En rafale, on promet d’aider les secteurs encore mis à mal par la pandémie, de présenter un projet de loi pour offrir 10 jours de congé de maladie aux employés fédéraux, un autre pour protéger les travailleurs de la santé des manifestants antivaccins qui s’approchent de leur lieu de travail, et de déposer de nouveau le projet de loi visant à bannir les thérapies de conversion.

Cette liste de priorités, aussi cruciales soient-elles, ne doivent pas éclipser les autres enjeux, a souligné la gouverneure générale dans son discours.

Des enjeux comme la prolifération des crimes commis avec des armes à feu.

« La violence par arme à feu est en hausse dans plusieurs grandes villes », a regretté Mme Simon, réitérant l’intention libérale d’instaurer un programme de rachat obligatoire des armes d’assaut déjà interdites et d’aller de l’avant « avec les provinces et les territoires qui veulent interdire les armes de poing ».

Et la santé ?

La question précise des transferts en santé ne figurait pas dans le discours.

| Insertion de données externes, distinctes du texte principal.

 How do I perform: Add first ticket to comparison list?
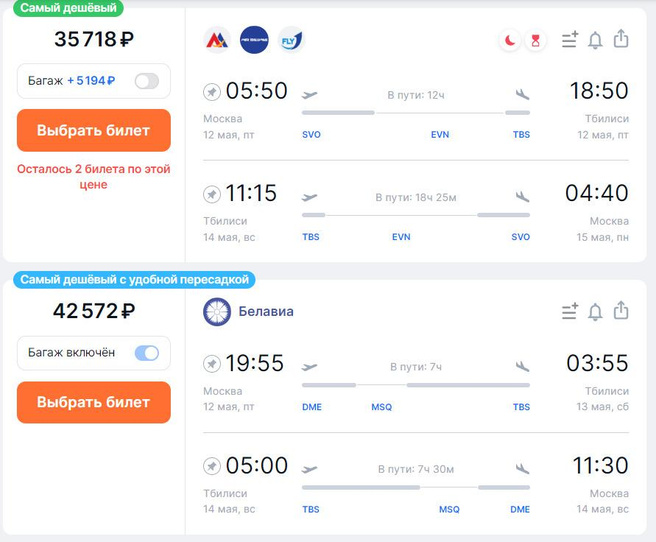coord(569,40)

Tout au plus se contente-t-on de s’engager à « travailler avec les provinces et les territoires pour obtenir des résultats qui répondent aux besoins des Canadiens », en matière d’accessibilité, de reports d’interventions chirurgicales ou encore de santé mentale et de dépendance.

Des transferts ciblés qui font grincer des dents à Québec.

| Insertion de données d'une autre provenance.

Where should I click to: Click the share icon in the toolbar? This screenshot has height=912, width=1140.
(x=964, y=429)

En matinée, le ministre de la Santé, Jean-Yves Duclos, est demeuré muet lorsqu’on lui a demandé à quel moment commenceront les pourparlers avec les provinces et les territoires. « Pour l’instant, on établit le plan de match », s’est-il contenté de dire en mêlée de presse.

Vote de confiance sans suspense

Les débats en réaction au discours du Trône ont débuté mardi en Chambre. Un vote de confiance suivra. Le gouvernement minoritaire de Justin Trudeau a besoin de l’appui d’un parti pour survivre, et il est d’ores et déjà garanti qu’il ne tombera pas, grâce à l’appui annoncé du Bloc québécois.

Un autre dossier, d’ordre procédural, demeure à régler à l’ordre du jour : décider si les députés siègeront en mode hybride, comme le souhaitent les libéraux et les néo-démocrates. De plus, le président des Communes fraîchement réélu, Anthony Rota, doit trancher la question de l’obligation vaccinale pour les élus.

Mardi, comme promis, les conservateurs ont contesté cette décision du Bureau de régie interne.